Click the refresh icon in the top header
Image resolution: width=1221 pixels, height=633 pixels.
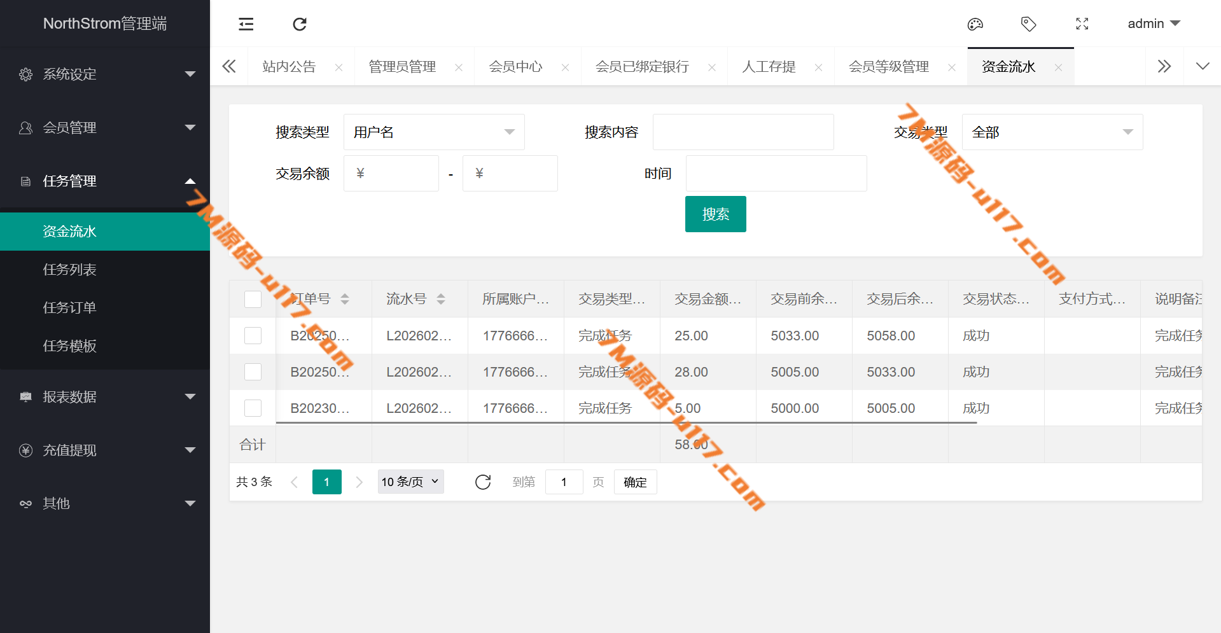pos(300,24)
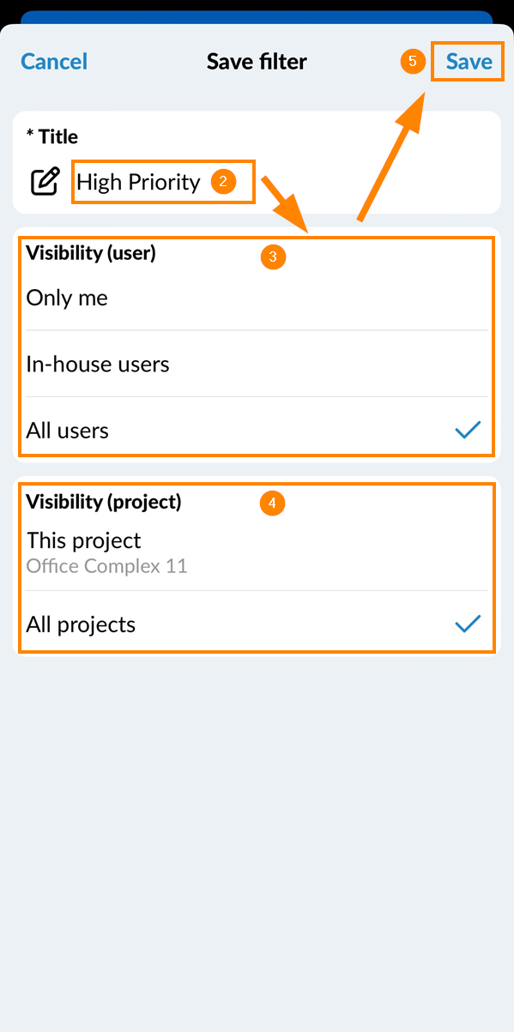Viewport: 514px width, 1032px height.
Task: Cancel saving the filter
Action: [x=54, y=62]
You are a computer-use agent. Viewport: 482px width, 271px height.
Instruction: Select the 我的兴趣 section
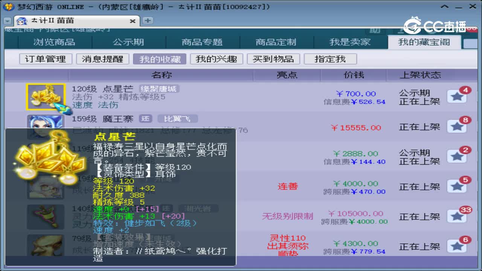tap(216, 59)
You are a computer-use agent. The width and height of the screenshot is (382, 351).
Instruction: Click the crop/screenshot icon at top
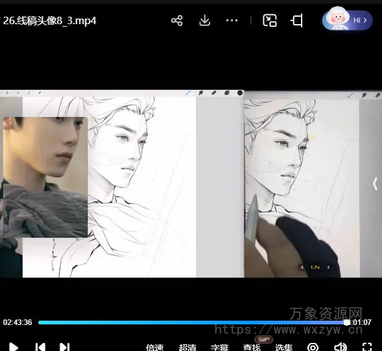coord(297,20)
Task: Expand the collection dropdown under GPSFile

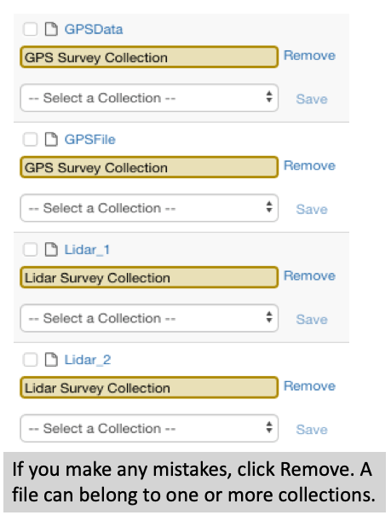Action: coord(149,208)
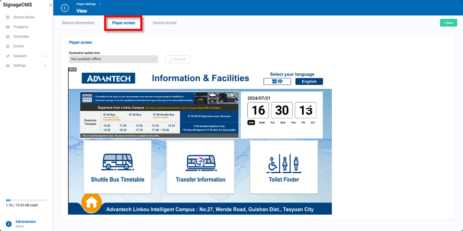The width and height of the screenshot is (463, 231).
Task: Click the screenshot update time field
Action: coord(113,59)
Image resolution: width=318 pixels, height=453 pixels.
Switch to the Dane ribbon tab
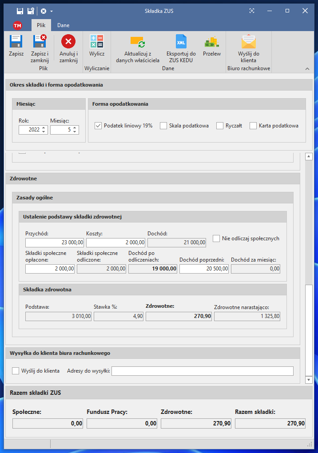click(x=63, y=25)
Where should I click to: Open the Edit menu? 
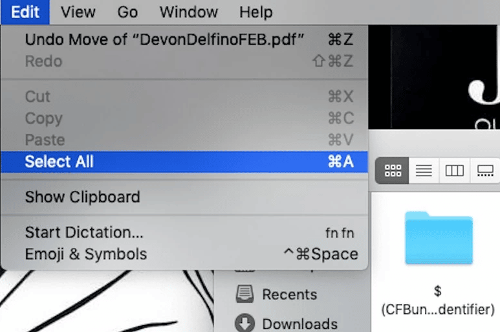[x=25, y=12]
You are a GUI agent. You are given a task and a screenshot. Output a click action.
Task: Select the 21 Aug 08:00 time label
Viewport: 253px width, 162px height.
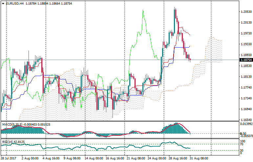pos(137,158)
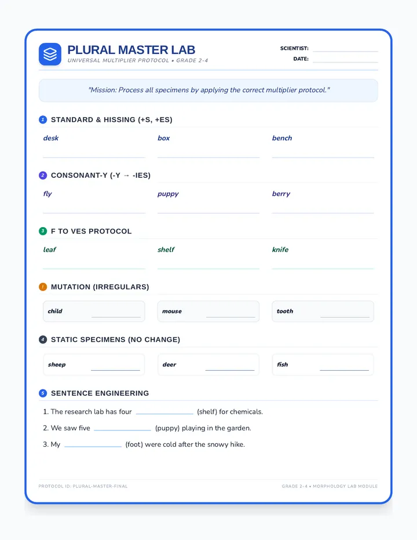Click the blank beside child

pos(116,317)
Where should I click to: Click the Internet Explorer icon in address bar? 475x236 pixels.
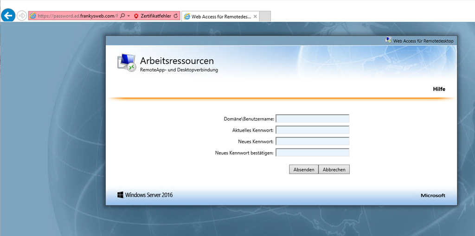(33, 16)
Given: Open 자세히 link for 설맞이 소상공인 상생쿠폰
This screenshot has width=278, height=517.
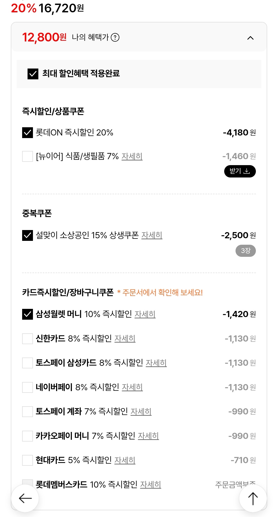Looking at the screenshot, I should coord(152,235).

------------------------------------------------

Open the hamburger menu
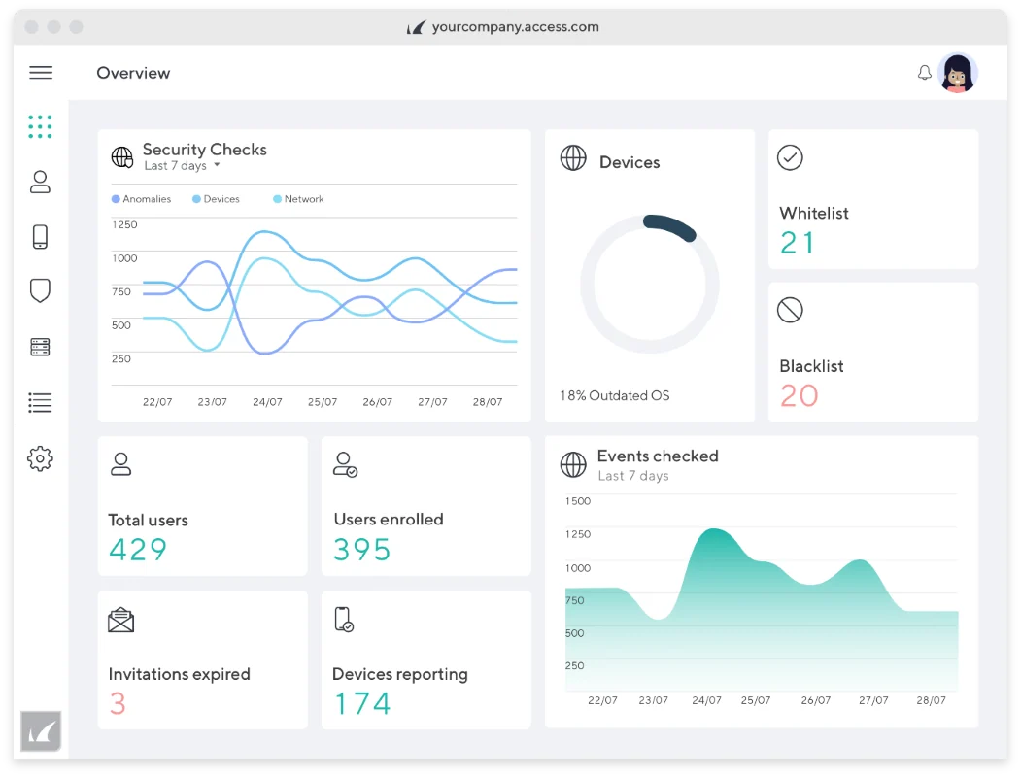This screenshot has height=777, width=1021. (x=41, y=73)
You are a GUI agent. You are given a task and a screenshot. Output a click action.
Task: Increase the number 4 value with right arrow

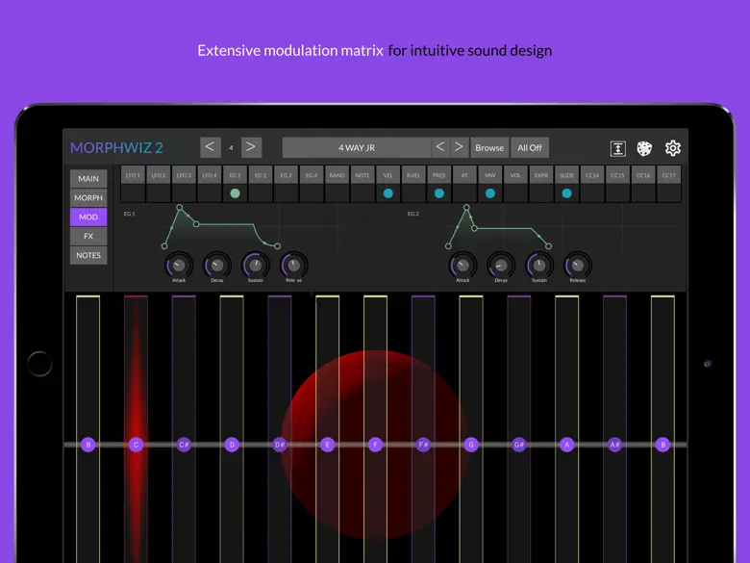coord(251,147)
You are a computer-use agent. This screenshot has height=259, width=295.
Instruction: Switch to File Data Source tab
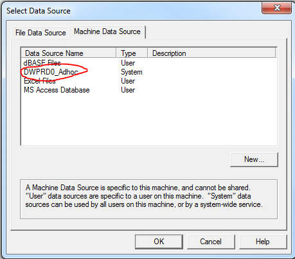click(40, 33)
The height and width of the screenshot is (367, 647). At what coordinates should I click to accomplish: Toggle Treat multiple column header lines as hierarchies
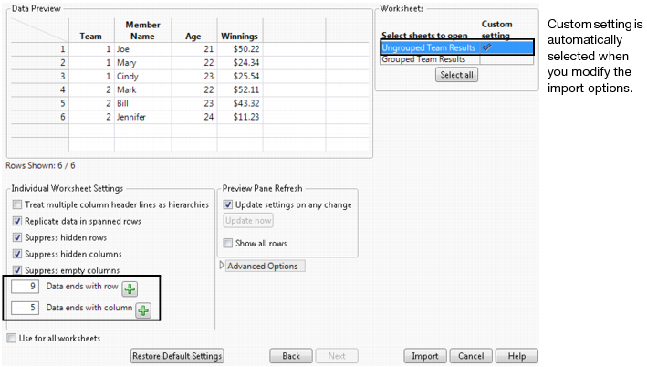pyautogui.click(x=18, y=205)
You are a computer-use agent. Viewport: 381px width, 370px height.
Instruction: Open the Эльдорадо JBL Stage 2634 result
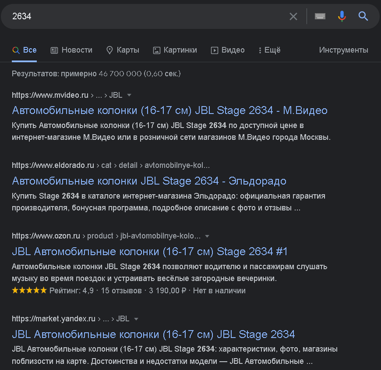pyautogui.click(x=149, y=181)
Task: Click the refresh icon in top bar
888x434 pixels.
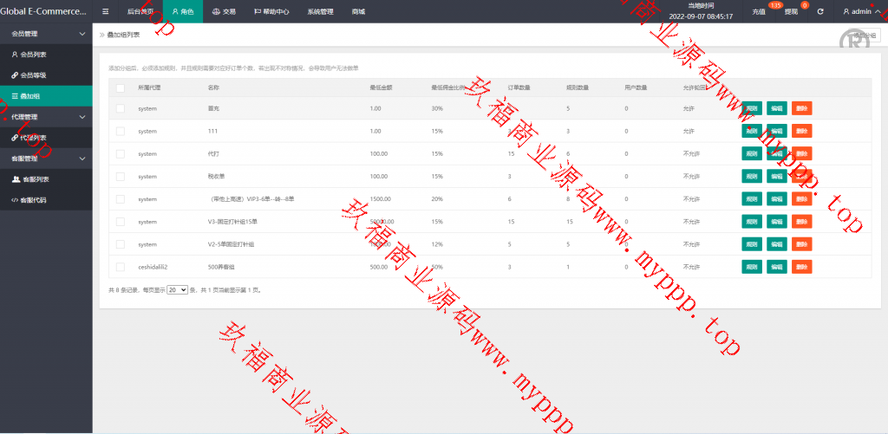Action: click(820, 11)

------------------------------------------------

> What to work on:
Skip every picture, and restate word for word only the lines above from the line containing "Instruction: Select the 我的兴趣 section" to the line containing "Given: Open 자세히 link for 설맞이 소상공인 상생쿠폰", both of them included.

> Problem solution:
Instruction: Select the 我的兴趣 section
tap(216, 59)
You are a computer-use agent. The width and height of the screenshot is (382, 351).
Instruction: Click the crop/screenshot icon at top
coord(297,20)
Task: Expand the collection dropdown under GPSFile

Action: coord(149,208)
The width and height of the screenshot is (463, 231).
Task: Click the screenshot update time field
Action: coord(113,59)
Image resolution: width=318 pixels, height=453 pixels.
Switch to the Dane ribbon tab
click(x=63, y=25)
Where should I click to: Open the Edit menu? 
[x=25, y=12]
You are a GUI agent. You are given a task and a screenshot. Output a click action.
Task: Select the 21 Aug 08:00 time label
Viewport: 253px width, 162px height.
pos(137,158)
Click the blank beside child

pos(116,317)
Where should I click to: Click the Internet Explorer icon in address bar? 475x236 pixels.
(33, 16)
Given: Open 자세히 link for 설맞이 소상공인 상생쿠폰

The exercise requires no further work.